Rewrite the rows from the start down through the line containing "at that location.", with every "element" replaced by "item" and the rest unchanged. Leave the pictures out.

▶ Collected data
- Opening Delimiter -

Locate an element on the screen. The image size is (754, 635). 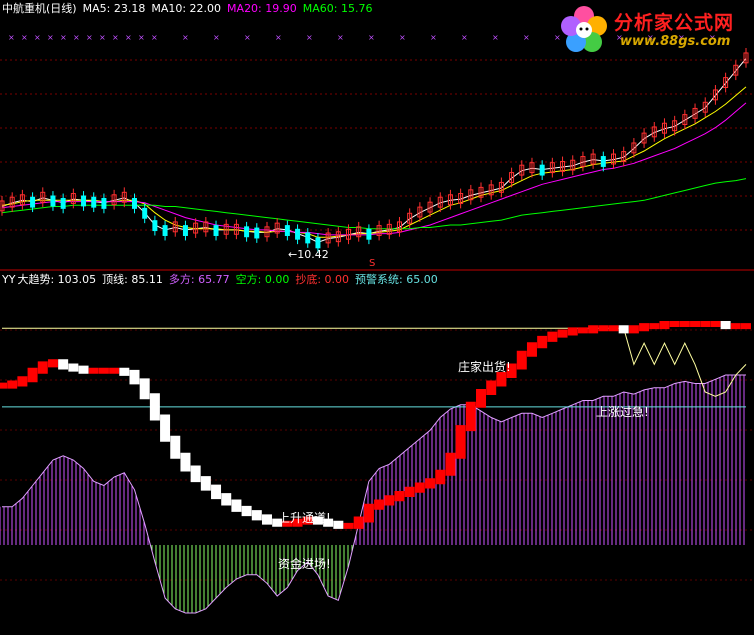
topline-label: 顶线: 85.11 is located at coordinates (132, 280).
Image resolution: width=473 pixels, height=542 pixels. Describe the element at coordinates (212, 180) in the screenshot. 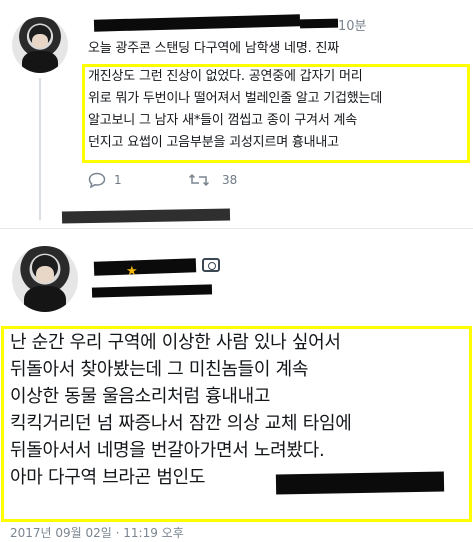

I see `retweet-button: 38` at that location.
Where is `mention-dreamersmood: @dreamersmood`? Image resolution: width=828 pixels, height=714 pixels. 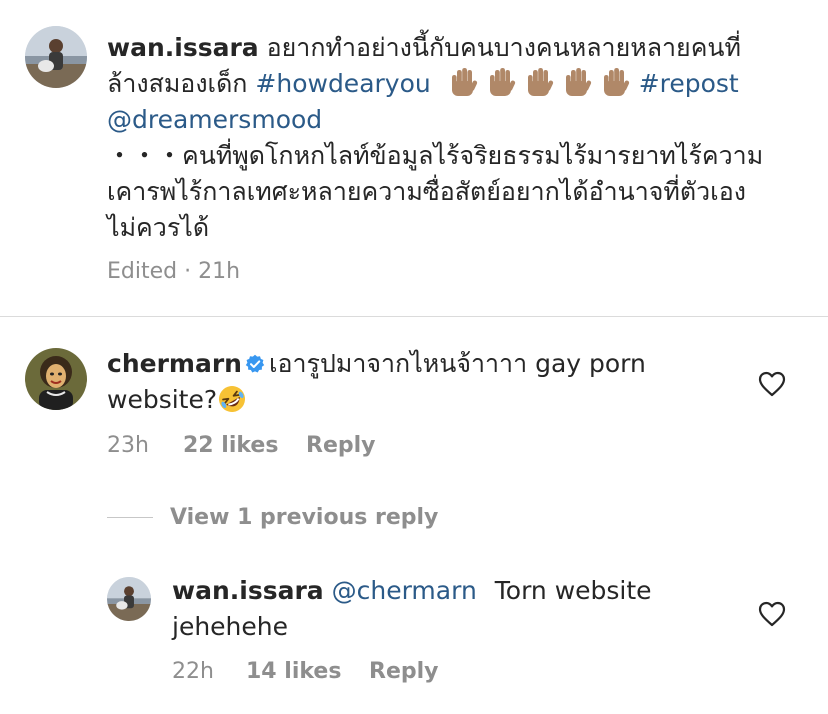 mention-dreamersmood: @dreamersmood is located at coordinates (214, 120).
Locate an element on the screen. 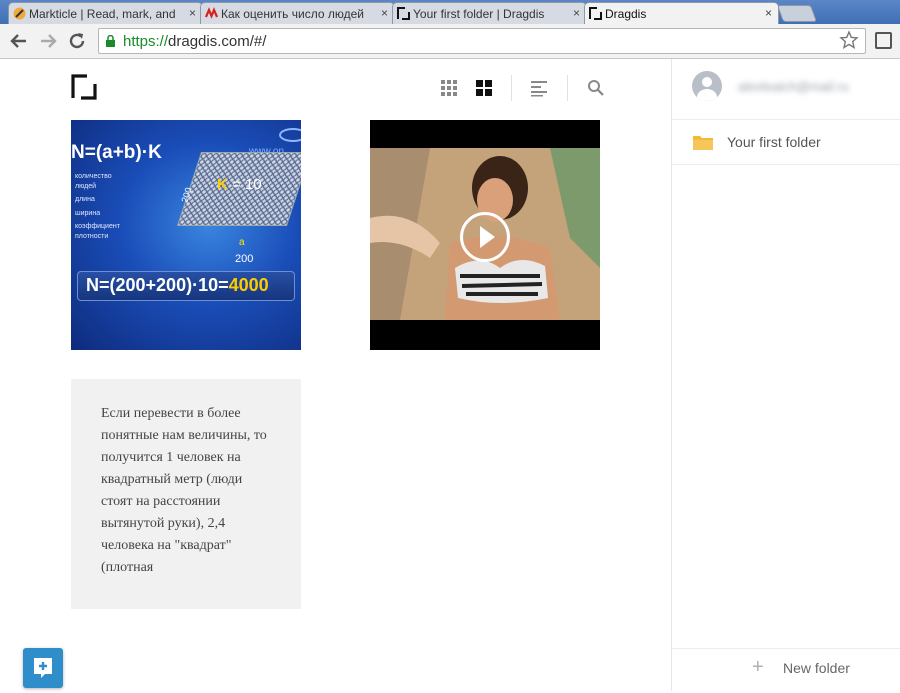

- Closing Delimiter -

▶ Response to the task
Locate an item on the screen. The image size is (754, 635). 
topline-label: 顶线: 85.11 is located at coordinates (132, 280).
Image resolution: width=473 pixels, height=542 pixels. Describe the item at coordinates (212, 180) in the screenshot. 

I see `retweet-button: 38` at that location.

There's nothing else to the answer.